**Source records**

Content starts

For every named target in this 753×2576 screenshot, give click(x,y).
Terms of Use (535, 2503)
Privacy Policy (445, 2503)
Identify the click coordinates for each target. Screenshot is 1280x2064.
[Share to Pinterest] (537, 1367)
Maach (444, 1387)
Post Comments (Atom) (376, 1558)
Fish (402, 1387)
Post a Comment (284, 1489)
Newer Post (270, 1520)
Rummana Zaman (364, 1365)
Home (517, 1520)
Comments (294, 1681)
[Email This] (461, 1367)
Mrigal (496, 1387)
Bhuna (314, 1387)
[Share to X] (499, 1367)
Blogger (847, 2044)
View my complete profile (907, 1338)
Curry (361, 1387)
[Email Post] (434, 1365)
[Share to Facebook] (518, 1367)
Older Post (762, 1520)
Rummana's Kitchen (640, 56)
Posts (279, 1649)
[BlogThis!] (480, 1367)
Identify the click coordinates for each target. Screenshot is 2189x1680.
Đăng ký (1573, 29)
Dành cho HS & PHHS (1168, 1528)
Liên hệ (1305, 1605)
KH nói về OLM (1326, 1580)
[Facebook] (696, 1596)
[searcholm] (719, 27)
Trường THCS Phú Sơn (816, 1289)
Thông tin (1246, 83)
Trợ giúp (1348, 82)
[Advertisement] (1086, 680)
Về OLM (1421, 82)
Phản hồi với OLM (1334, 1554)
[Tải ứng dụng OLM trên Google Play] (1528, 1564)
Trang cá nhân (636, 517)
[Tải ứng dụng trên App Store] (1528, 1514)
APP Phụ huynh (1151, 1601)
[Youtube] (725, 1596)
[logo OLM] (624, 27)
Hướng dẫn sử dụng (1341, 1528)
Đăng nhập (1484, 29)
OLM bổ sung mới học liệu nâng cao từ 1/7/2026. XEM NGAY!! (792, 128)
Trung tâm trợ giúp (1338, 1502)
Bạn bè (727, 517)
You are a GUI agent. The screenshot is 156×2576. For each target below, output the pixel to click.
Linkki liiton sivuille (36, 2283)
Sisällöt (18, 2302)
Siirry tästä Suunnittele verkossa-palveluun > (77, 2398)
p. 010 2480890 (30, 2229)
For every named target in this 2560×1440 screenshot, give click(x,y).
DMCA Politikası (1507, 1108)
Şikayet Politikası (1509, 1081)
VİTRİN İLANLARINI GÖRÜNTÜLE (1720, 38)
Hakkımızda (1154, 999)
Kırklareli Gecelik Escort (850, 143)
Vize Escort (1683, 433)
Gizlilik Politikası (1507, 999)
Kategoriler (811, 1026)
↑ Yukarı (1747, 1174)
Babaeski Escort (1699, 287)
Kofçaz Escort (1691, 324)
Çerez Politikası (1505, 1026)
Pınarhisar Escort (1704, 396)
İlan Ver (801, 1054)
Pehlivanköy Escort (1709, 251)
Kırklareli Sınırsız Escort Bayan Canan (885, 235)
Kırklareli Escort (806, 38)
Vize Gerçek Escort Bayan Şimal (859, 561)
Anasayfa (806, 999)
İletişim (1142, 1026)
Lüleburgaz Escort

Content ends

**WORK REQUIRED**
Only exact copies of the lines from the one containing "Kırklareli Gecelik Escort (850, 143)" to the end of the records belong in the answer.

**SOLUTION TO THIS EXERCISE**
Kırklareli Gecelik Escort (850, 143)
Vize Escort (1683, 433)
Gizlilik Politikası (1507, 999)
Kategoriler (811, 1026)
↑ Yukarı (1747, 1174)
Babaeski Escort (1699, 287)
Kofçaz Escort (1691, 324)
Çerez Politikası (1505, 1026)
Pınarhisar Escort (1704, 396)
İlan Ver (801, 1054)
Pehlivanköy Escort (1709, 251)
Kırklareli Sınırsız Escort Bayan Canan (885, 235)
Kırklareli Escort (806, 38)
Vize Gerçek Escort Bayan Şimal (859, 561)
Anasayfa (806, 999)
İletişim (1142, 1026)
Lüleburgaz Escort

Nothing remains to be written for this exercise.